Required work: According to the patch below, how many element operations does Scalar-dest reduce mode issue?

Selected passage:

From 875cfd9dc46f3961819c0a500c22231dcfeef1af Mon Sep 17 00:00:00 2001
From: lkcl <lkcl@web>
Date: Wed, 15 Sep 2021 14:50:32 +0100
Subject: [PATCH]

---
 openpower/sv/svp64/appendix.mdwn | 37 ++++++++++++++++++--------------
 1 file changed, 21 insertions(+), 16 deletions(-)

diff --git a/openpower/sv/svp64/appendix.mdwn b/openpower/sv/svp64/appendix.mdwn
index 90fa26488..1a528809d 100644
--- a/openpower/sv/svp64/appendix.mdwn
+++ b/openpower/sv/svp64/appendix.mdwn
@@ -201,22 +201,27 @@ dest elwidth.
 
 # Reduce mode
 
-There are two variants here.  The first is when the destination is scalar
-and at least one of the sources is Vector.  The second is more complex
-and involves map-reduction on vectors.
-
-The first defining characteristic distinguishing Scalar-dest reduce mode
-from Vector reduce mode is that Scalar-dest reduce issues VL element
-operations, whereas Vector reduce mode performs an actual map-reduce
-(tree reduction): typically `O(VL log VL)` actual computations.

Collected data:
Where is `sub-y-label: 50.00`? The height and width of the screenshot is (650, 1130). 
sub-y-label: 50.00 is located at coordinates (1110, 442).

Written solution: VL element operations.